In the attention economy, understanding how individuals manage limited attention is critical. We introduce a simple model describing the decay of a user's engagement when facing multiple inputs. We analytically show that individual attention decay is determined by the overall duration of interactions, not their number or user activity. Our model is validated using data from Reddit's Change My View subreddit, where the user's attention dynamics is explicitly traceable. Despite its simplicity, our model offers a crucial microscopic perspective complementing macroscopic studies [1].

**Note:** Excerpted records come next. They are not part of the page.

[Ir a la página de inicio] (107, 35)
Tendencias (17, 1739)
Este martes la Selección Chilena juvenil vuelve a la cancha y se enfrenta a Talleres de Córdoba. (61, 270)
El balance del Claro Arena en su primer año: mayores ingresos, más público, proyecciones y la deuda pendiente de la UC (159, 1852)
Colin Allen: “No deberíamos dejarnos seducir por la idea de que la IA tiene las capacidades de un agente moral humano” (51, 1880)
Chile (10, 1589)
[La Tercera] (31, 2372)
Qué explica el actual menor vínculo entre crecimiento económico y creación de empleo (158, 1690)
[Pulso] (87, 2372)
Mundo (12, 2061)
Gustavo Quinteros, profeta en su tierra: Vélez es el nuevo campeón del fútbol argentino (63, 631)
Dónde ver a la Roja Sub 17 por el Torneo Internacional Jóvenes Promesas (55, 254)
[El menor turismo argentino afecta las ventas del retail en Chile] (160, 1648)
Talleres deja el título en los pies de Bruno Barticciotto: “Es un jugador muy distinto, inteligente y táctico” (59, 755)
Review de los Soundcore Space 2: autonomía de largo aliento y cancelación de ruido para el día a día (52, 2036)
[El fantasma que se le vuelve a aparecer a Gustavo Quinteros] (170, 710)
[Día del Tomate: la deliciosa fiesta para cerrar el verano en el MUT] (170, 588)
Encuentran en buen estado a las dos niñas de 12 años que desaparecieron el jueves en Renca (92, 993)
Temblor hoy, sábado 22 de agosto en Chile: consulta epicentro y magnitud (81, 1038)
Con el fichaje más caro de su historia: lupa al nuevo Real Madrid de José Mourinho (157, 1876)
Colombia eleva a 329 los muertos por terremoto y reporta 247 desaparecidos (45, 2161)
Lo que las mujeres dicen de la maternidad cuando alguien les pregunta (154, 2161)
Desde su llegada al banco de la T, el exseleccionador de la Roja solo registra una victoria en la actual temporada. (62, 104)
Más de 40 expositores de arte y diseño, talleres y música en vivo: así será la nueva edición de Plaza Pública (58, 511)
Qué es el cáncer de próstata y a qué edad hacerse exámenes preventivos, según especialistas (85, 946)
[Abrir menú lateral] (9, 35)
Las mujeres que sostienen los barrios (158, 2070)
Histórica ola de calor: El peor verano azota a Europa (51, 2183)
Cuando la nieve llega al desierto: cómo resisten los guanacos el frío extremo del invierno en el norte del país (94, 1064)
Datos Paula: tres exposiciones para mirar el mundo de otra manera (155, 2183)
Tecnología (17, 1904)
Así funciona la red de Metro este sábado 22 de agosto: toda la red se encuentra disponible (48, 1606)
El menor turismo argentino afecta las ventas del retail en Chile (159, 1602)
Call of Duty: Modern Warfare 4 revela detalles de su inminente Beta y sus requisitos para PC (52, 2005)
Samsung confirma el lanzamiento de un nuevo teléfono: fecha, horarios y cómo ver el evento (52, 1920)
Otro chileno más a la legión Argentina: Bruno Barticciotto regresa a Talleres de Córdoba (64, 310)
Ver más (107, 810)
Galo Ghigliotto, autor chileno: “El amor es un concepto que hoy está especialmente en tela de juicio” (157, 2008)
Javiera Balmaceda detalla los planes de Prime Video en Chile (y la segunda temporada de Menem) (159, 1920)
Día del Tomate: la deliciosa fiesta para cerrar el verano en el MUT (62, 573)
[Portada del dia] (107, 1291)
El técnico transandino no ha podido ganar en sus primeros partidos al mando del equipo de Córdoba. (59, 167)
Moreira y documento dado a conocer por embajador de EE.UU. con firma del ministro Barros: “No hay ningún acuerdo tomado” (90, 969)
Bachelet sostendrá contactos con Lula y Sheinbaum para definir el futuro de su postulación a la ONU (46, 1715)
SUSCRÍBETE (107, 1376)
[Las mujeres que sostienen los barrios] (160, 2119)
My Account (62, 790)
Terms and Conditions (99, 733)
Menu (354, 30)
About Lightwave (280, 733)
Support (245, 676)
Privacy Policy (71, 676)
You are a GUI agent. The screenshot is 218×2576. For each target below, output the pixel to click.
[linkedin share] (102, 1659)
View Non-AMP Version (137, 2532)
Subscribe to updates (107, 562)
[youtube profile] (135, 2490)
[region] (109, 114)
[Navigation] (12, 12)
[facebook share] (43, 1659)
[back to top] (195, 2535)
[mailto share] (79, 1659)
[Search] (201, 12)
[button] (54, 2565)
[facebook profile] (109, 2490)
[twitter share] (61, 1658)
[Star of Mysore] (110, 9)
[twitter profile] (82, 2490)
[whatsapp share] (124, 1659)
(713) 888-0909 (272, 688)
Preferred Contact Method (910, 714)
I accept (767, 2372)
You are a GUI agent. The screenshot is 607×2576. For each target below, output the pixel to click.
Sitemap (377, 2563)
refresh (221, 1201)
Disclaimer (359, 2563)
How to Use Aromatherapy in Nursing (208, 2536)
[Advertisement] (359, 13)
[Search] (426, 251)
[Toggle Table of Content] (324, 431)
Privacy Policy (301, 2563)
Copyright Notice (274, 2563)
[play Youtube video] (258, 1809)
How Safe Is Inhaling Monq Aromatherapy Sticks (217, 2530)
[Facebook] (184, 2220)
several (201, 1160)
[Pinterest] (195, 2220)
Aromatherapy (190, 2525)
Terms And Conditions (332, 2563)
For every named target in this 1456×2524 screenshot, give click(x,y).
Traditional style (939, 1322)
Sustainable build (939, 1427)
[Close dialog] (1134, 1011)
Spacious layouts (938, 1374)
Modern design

Beyond attention economy, we also investigate the role played by the attention of individuals in the reception of art. While certain artists and works achieve enduring success, others fade despite showing technical mastery or cultural relevance [2]. We extracted 63M ratings submitted by online users from 8855 movies and built the timeseries of ratings for each movie. By combining attention and score, we identify well-defined classes of movies depending on their reception pattern. We find very strong correlations in the metadata of movies across the reception classes. Supervised and unsupervised learning algorithms are used to uncover the most important features in the classification task. As a result, we predict the reception of a movie from the audience with high accuracy based solely on their metadata.
[1] J. Ojer et al. arXiv:2507.01511 (2026).
[2] S. P. Fraiberger et al. Science 362, 825 (2018).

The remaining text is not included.